Yesterday my partner, Laura G. Zois, tried a wrongful death auto accident case in Prince George’s County against Allstate. The jury awarded our client $8 million. Allstate made no offer to resolve the case.
Of course, we cannot collect the entire amount not only because of Maryland’s cap on pain and suffering damages, but also because there is no first party bad faith on uninsured motorist claims in Maryland. I understand that a bill has been introduced in the Maryland General Assembly to bring first party bad faith to Maryland.

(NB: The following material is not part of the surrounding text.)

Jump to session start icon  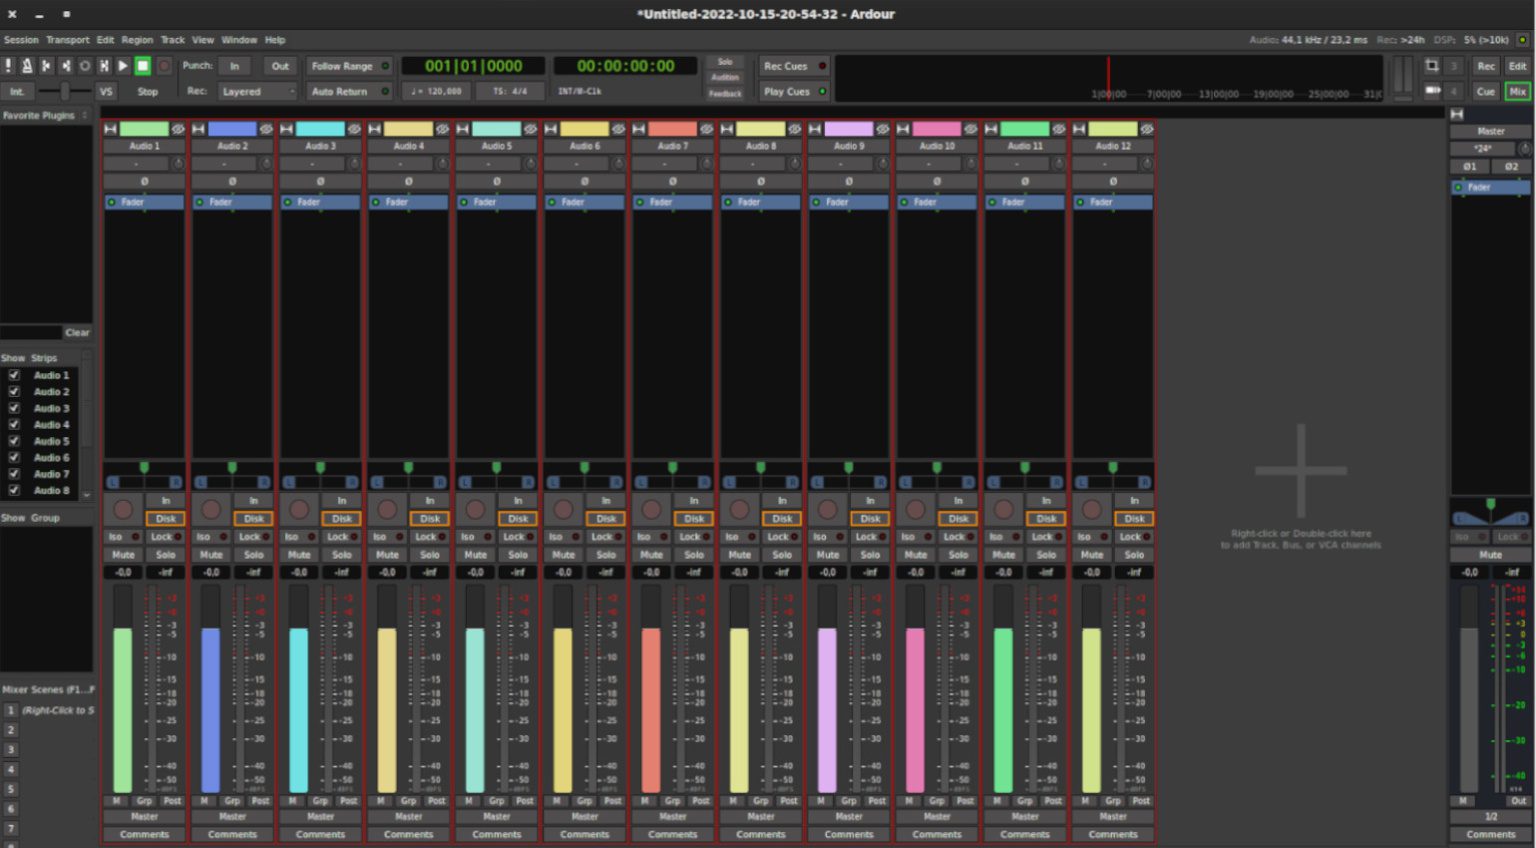pyautogui.click(x=46, y=66)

I try very hard to keep the “insurance companies are pure evil” sentiment out of the Maryland Personal Injury Lawyer Blog because I think simplistic generalizations defeat real discussion of the issues. I teach Insurance Law at the University of Baltimore Law School and try even harder there to remain balanced in my approach to the class.

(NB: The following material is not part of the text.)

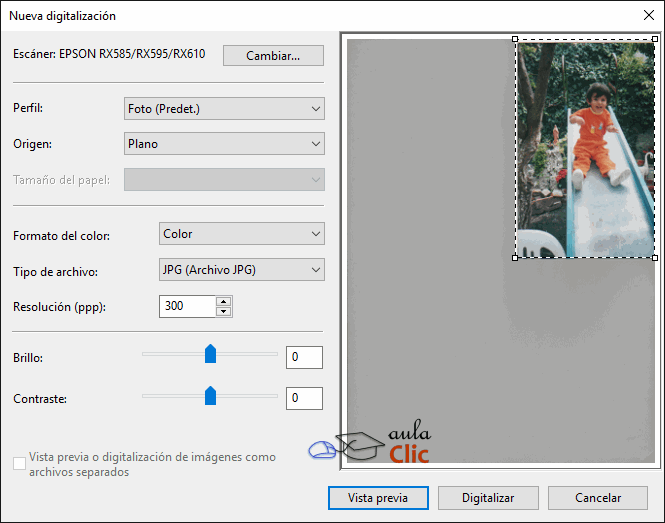Click the Contraste value input box
665x523 pixels.
304,398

But I have a difficult time presenting a balanced view of the need for first party bad faith in Maryland, and the abuses personal injury lawyers and their clients must endure from insurance companies in the absence of first party bad faith. Approximately thirty-five other jurisdictions appear to recognize a first party bad faith cause of action. See Bad Faith Actions, Liability and Damages, § 2.22, at 65.

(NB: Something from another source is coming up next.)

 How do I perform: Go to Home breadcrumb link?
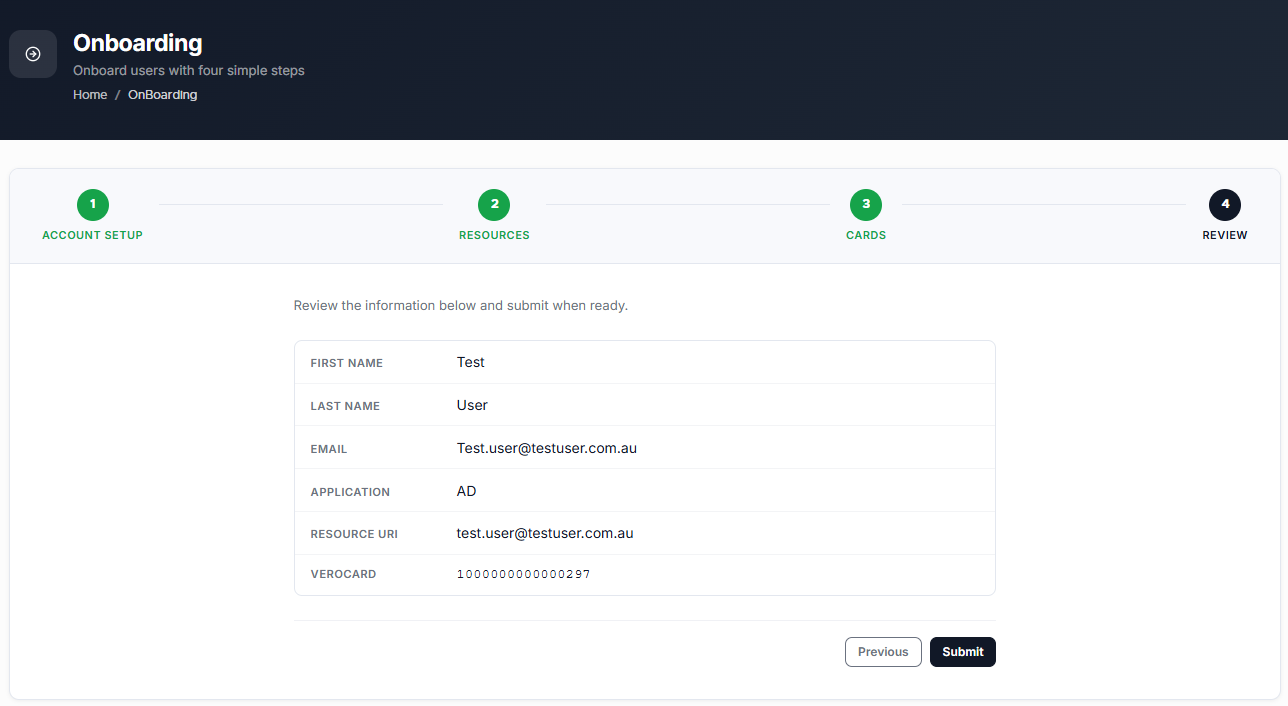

Maryland needs first party bad faith not only for auto and truck accidents but also other kinds of first party insurance, particularly those types of insurances where the insured is dependent on prompt receipt of the insurance proceeds. If you have just lost a high income producing loved one or your house burns down, the absence of bad faith allows the insurance company to drive a hard bargain in settlement negotiations, regardless of whether there is a good faith reason to deny the claim. Who is stopping an insurance company in Maryland from offering 50% of the insurance proceeds to a needy widow even if the loss is clearly covered by the policy?
Of course, not every insurance claim denial supports a cause of action for bad faith. But Maryland should adopt the majority rule that in addition to the situation where an insurance company knows it had no legitimate basis for denying the claim, an insurer is also liable when it recklessly disregards the rights of its insured.
There is a bill before the Maryland legislature this year to bring first party bad faith to Maryland. The bill lacks the teeth of punitive damages but it is certainly a step in the right direction.